YOUR TASK
Please work out how many lines include the word "status" in the entries, and reply with only the count.
-------- GIVEN RECORDS
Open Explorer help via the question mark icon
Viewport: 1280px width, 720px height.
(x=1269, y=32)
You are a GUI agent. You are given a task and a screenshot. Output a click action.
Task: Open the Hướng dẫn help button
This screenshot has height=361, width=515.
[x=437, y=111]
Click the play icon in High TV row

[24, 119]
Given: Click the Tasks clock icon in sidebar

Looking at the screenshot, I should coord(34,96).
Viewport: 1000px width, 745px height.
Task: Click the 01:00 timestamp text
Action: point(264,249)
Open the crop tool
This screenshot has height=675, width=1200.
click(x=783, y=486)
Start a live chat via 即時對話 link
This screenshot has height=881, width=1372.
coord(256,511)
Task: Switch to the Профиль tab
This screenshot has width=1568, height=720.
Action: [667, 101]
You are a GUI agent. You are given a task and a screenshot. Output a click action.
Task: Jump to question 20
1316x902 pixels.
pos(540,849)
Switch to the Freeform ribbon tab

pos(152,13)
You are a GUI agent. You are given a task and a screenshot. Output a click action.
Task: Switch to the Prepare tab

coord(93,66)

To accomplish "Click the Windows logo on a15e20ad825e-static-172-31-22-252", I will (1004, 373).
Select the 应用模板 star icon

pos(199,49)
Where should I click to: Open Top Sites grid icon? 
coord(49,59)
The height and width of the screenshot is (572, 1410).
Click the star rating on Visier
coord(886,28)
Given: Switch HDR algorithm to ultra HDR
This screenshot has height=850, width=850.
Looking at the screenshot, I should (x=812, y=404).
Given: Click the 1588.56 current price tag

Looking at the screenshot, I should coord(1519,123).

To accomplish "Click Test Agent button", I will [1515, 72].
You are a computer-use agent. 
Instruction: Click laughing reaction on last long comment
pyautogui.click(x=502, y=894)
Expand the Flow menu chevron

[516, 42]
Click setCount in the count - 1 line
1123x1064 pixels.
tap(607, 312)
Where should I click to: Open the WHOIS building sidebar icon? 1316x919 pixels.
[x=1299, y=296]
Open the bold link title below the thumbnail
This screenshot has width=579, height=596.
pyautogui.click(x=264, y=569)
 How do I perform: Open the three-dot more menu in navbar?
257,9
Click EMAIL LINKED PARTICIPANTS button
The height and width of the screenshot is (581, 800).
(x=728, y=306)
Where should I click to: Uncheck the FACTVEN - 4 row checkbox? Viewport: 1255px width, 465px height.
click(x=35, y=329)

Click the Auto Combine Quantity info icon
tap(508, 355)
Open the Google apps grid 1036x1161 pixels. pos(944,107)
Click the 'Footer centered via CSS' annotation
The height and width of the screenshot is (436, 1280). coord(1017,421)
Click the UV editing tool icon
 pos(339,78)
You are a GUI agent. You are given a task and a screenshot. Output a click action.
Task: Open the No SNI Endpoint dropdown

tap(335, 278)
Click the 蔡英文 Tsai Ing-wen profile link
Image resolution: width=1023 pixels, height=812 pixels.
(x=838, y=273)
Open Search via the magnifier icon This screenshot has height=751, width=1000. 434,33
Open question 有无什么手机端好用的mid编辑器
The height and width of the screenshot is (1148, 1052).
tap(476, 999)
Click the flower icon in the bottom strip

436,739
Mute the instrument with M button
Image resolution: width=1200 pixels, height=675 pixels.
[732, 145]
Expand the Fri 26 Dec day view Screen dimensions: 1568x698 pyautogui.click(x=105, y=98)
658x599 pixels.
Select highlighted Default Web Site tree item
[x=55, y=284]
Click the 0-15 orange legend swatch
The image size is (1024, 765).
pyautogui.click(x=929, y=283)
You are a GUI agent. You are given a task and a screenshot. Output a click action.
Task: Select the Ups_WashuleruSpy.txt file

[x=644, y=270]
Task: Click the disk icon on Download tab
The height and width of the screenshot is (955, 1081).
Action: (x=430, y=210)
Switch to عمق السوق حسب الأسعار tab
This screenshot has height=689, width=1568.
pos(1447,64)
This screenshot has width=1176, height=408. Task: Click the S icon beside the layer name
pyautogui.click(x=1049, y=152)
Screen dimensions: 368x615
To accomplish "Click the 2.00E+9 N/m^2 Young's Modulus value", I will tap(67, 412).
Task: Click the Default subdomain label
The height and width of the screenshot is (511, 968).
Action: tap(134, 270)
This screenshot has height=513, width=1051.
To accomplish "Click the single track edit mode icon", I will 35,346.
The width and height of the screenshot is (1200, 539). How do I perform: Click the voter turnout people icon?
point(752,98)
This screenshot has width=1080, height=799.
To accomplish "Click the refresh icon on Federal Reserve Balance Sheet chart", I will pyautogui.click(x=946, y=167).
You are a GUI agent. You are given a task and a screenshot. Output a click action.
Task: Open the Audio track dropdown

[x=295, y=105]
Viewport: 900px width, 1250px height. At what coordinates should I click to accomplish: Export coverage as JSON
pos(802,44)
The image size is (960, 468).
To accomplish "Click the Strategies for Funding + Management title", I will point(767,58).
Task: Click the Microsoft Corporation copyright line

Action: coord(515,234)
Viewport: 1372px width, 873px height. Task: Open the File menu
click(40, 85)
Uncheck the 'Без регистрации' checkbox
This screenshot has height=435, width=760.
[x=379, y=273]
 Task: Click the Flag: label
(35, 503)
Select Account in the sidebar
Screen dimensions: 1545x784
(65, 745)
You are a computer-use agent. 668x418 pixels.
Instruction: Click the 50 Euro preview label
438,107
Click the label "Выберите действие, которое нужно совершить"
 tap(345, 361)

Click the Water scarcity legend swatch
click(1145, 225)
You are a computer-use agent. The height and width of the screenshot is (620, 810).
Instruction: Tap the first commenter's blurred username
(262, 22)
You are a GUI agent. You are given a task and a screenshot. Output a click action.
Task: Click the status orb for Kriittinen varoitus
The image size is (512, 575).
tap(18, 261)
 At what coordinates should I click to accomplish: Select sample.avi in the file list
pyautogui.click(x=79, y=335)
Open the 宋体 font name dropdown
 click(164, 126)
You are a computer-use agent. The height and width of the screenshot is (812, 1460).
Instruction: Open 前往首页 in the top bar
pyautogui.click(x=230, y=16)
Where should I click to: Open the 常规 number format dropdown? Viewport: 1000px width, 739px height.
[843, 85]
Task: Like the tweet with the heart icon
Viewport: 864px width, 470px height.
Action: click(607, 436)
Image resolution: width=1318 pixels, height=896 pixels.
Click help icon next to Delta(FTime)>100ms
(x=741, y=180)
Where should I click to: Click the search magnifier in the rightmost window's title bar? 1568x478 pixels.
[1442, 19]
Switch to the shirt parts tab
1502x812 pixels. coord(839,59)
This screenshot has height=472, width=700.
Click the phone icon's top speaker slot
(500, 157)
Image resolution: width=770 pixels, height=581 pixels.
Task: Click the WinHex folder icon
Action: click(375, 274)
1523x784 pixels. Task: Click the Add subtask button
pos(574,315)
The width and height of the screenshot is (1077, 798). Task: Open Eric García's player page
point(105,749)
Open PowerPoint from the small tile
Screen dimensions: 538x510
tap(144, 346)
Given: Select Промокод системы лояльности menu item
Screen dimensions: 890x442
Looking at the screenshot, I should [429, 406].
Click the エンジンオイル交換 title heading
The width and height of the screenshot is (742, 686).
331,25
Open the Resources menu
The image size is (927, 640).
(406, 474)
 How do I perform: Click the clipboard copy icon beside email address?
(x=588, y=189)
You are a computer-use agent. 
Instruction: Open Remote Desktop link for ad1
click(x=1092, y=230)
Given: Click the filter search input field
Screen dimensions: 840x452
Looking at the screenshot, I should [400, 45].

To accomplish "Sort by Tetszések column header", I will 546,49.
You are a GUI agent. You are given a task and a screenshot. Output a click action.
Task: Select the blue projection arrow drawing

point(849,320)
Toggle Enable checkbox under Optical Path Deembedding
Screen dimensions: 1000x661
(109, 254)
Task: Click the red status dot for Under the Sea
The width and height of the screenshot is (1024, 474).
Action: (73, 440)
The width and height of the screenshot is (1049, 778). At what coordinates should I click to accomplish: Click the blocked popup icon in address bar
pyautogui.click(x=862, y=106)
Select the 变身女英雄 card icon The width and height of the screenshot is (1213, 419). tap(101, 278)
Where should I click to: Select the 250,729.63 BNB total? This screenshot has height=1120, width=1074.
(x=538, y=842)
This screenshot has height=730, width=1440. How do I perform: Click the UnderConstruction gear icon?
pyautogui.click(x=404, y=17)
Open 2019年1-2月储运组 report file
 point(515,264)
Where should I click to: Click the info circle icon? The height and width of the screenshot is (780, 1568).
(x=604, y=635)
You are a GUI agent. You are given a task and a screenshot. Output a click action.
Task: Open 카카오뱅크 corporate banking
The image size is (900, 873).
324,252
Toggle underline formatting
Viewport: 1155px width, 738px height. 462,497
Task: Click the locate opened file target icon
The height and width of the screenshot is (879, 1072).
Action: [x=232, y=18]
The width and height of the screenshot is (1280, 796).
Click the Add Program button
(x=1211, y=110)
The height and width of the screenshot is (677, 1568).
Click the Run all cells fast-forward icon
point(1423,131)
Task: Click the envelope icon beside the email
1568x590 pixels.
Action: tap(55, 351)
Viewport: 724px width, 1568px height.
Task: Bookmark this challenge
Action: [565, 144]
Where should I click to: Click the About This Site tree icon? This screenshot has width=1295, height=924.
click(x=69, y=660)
----------------
RESULT OF THE TASK
2